* [Task requirements]:
The response must consist of the lines from the one holding "Select the Post action in summary panel" through the final line of the entries, given again exactly and without any pictures.

==== Dataset extract

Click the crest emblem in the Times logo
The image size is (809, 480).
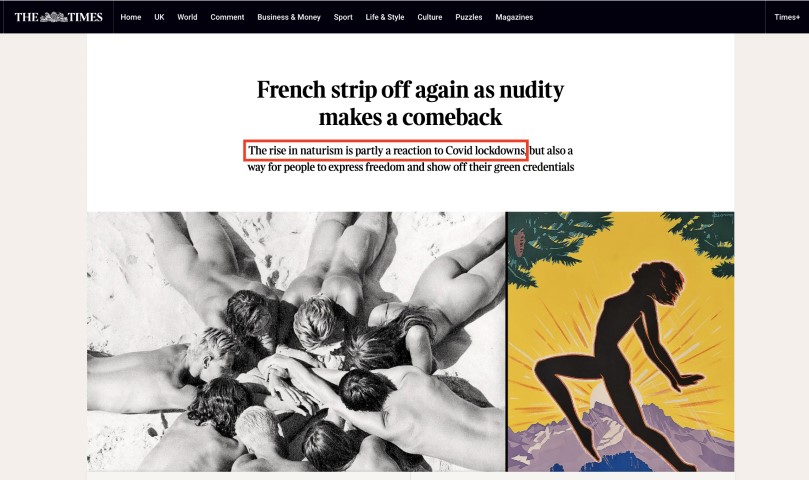[54, 17]
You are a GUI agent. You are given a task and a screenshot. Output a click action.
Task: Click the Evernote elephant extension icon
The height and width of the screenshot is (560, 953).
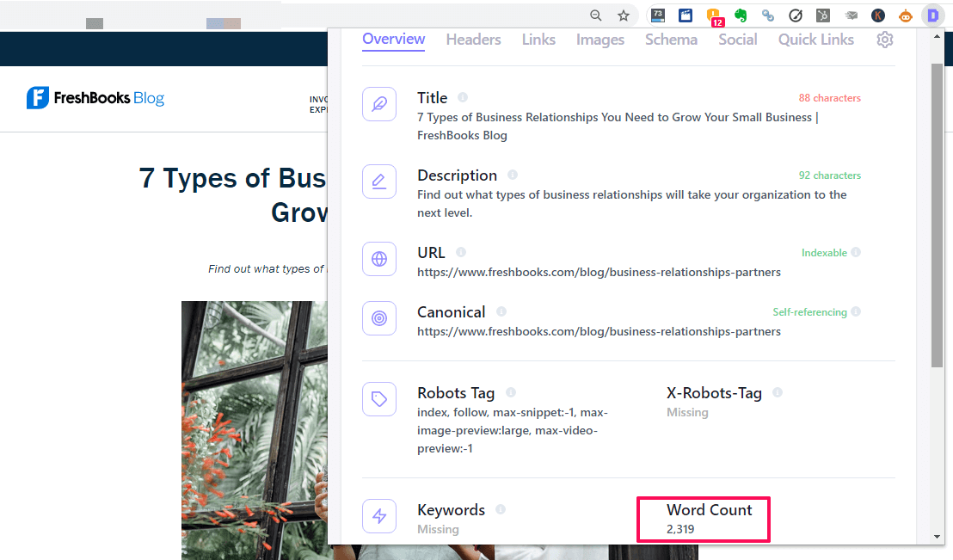coord(741,15)
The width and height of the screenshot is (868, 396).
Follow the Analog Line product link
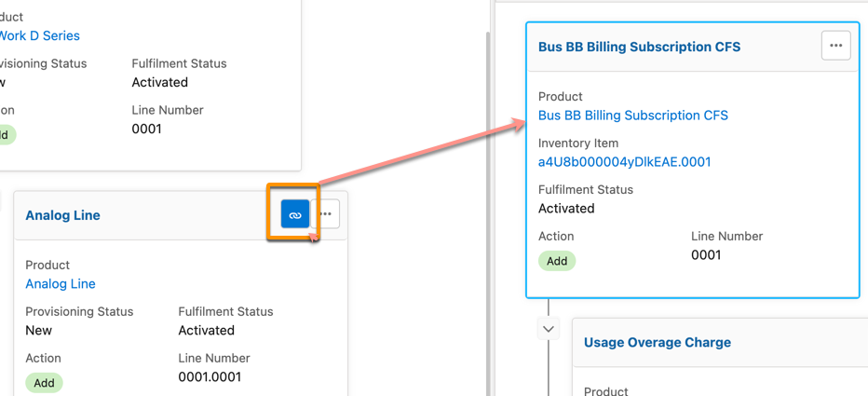click(61, 283)
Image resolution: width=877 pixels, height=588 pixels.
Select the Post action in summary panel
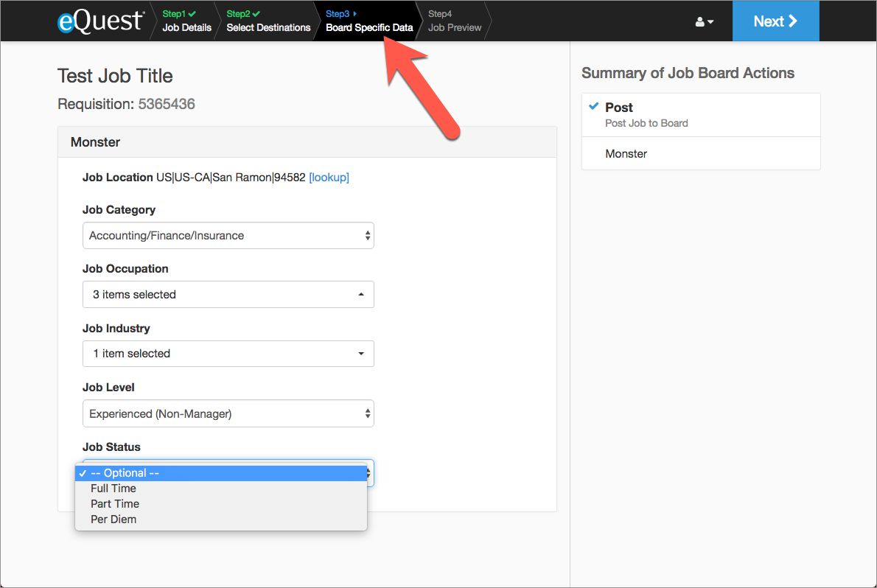pos(619,108)
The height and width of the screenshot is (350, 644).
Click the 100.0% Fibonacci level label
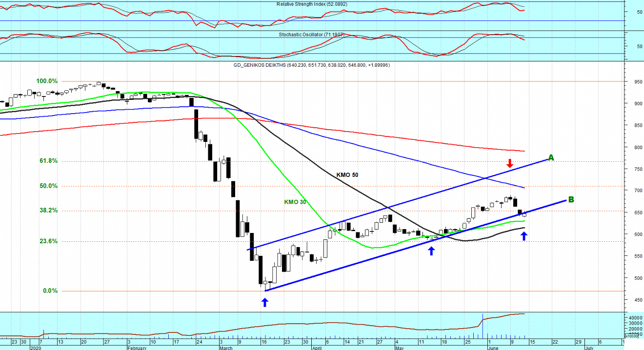click(x=47, y=81)
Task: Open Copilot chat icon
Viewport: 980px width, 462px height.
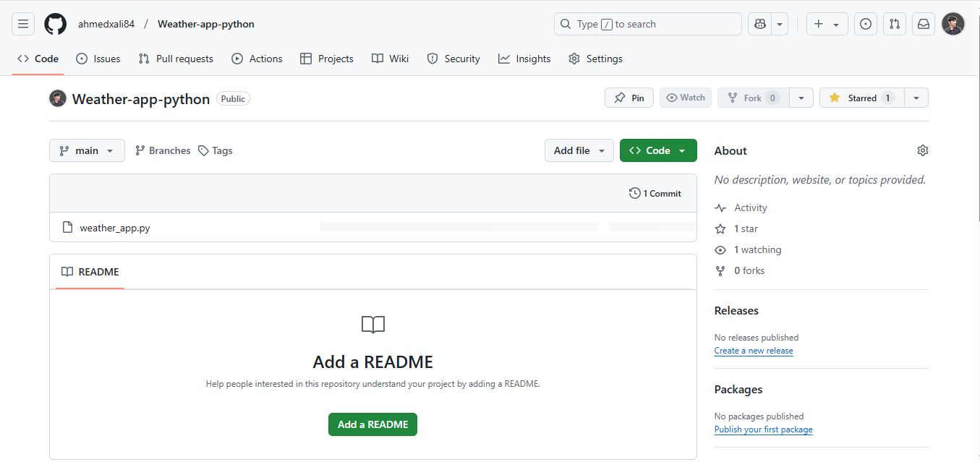Action: click(x=760, y=24)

========

* [Answer below]:
Select the Post action in summary panel
pos(619,108)
The height and width of the screenshot is (350, 644).
Click the 100.0% Fibonacci level label
click(x=47, y=81)
Task: Open Copilot chat icon
Viewport: 980px width, 462px height.
Action: click(x=760, y=24)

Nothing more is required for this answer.